Interestingly enough, the closing part of Bulloch’s 1981 comment regarding the subjective nature of who does the Boba Fett voice wouldn’t exactly age well, thanks to the retroactive meddling of creator George Lucas. Having already made significant—presumably permanent—alterations to the Original Trilogy with the 1997 Special Edition release, the creator went back to the well for alterations in 2004 for the films’ first DVD releases, notably centered on Wingreen’s Boba Fett voice in the Irvin Kershner-directed Empire, which Lucas unceremoniously swapped for that of Temuera Morrison, who had already become the de facto Boba Fett by virtue of his role as Boba’s genetic-template-father, Jango Fett, in 2002 Prequel Trilogy middle act Attack of the Clones. While the move was likely designed to achieve consistency, it erased the initial (purportedly sex-appealing) nuance that helped build Boba’s legend. Gone was the delightfully dry insolence and cheekiness of Wingreen’s voice, which was replaced with a perfunctorily wooden delivery of newly recorded dialogue from Morrison—who, in his defense, eventually proved himself to be a worthy Boba on the small screen upon the character’s canonical resurgence on The Mandalorian Season 2.

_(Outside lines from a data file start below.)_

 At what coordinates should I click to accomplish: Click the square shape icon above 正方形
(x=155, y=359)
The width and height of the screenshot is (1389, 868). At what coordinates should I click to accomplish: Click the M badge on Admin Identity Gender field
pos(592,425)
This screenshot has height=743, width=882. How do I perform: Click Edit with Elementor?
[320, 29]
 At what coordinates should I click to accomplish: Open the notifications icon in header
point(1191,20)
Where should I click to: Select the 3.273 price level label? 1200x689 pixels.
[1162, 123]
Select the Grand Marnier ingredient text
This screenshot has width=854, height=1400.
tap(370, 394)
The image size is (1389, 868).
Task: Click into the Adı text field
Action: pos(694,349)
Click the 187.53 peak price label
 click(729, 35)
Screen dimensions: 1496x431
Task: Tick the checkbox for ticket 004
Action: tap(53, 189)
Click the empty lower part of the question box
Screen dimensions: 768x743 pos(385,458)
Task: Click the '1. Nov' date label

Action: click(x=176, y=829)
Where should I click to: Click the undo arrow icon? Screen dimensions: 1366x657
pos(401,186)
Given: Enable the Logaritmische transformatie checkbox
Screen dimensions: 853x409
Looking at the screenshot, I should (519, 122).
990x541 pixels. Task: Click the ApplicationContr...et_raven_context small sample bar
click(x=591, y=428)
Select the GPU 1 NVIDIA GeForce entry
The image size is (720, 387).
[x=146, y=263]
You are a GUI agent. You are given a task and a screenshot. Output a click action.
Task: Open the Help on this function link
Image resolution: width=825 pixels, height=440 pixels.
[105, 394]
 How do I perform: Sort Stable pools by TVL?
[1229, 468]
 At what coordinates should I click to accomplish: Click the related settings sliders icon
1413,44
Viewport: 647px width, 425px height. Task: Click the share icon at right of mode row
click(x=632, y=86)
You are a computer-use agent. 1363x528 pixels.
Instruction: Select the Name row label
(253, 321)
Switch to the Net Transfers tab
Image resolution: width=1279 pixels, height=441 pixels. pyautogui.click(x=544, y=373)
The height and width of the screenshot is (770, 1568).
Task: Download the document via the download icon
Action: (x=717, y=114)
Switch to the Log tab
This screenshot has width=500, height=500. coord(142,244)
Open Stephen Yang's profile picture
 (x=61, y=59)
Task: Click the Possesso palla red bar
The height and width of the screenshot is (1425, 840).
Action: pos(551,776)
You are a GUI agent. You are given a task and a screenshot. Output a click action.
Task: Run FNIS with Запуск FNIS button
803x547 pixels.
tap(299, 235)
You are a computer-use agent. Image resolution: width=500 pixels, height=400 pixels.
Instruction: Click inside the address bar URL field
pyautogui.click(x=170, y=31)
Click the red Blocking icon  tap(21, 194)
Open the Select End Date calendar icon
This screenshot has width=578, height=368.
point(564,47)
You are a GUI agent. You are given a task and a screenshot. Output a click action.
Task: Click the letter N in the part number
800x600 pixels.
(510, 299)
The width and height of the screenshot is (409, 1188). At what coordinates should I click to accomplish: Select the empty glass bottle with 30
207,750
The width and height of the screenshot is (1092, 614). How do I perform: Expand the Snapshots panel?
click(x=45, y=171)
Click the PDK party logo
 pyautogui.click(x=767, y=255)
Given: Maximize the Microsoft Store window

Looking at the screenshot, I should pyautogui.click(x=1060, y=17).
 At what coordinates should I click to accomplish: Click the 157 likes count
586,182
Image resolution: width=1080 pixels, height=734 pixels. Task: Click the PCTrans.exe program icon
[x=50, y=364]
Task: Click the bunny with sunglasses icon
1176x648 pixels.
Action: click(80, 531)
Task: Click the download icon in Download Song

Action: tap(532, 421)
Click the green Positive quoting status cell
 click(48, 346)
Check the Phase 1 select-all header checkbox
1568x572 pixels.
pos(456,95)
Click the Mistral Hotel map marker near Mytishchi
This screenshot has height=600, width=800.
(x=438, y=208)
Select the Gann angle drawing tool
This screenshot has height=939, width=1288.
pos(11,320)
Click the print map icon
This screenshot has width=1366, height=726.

For many fans, many of whom were still trying to cope with the shameful slapstick “death” of the still-beloved Boba’s Return of the Jedi fate, the replacement of Wingreen’s voice work was the pièce de resistance of a gradual nerfing of everything that made the character a legend. Despite that, the idea of the character’s stoic swagger managed to persist—and even continue to define—the legend, regardless of his treatment, and Boba became an A-list character in Star Wars: a status determined by the dominant metric of merchandising, which, as Spaceballs‘ Yogurt famously quipped, is “where the real money from the movie is made.” While the 2019 debut of The Mandalorian showcased a borrowed concept that seemed like the closest Disney/Lucasfilm would get to a proper canonical resuscitation of Boba Fett, the show’s 2020 second season would obviously dispel such a notion, even brandishing a post-credits scene in the frame’s finale revealing that The Book of Boba Fett was happening, to the ecstatic delight of fans.

Of course, as with most things, the gift that is The Book of Boba Fett has proven to be a mixed blessing. While the lavishly produced Disney+ TV show has been more than enough to satisfy nostalgia-hungry segments, its ongoing dynamic has created a divide between viewers who continue to appreciate the presentation and those who feel that it has transformed the once-mysterious, helmet-hidden Boba Fett into Boring Fett, a galactic goody-two-shoes who, despite his menacing demeanor and crime boss ambitions, comes across as more of a philanthropist than a rogue, with little explanation provided. Moreover, the mysteriously ominous presence that once defined Boba is being superseded by a more loquacious version who wantonly walks around without his iconic helmet. One person who agrees with the latter criticism is star Temuera Morrison himself, who recently told NME: “I speak far too much. In fact, in the beginning, I was trying to pass my lines onto Ming-Na. ‘Excuse me, director, I really feel like Ming-Na should say these lines because I want to stay mysterious. I want to stay quiet.”

Regardless, for a character who didn’t appear in 1977’s Star Wars: A New Hope (his retroactive inclusion in the 1997 Special Edition notwithstanding), debuted in animated form as part of the notorious 1978 Star Wars Holiday Special, and famously experienced an embarrassingly ignominious (presumed) onscreen demise, Boba Fett’s enduring popularity has fared well, qualifying him as a certified A-list franchise founding father. Moreover, despite the show’s widespread criticism, The Book of Boba Fett will go down as a popularity-elevating platform for its resurgent eponymous antihero—even with Pedro Pascal’s Din Djarin/The Mandalorian having abruptly made his way into the mix to steal the spotlight and set the stage for the inaugural season’s home stretch.

The Book of Boba Fett heads to its season finale, which hits Disney+ on Wednesday, February 9.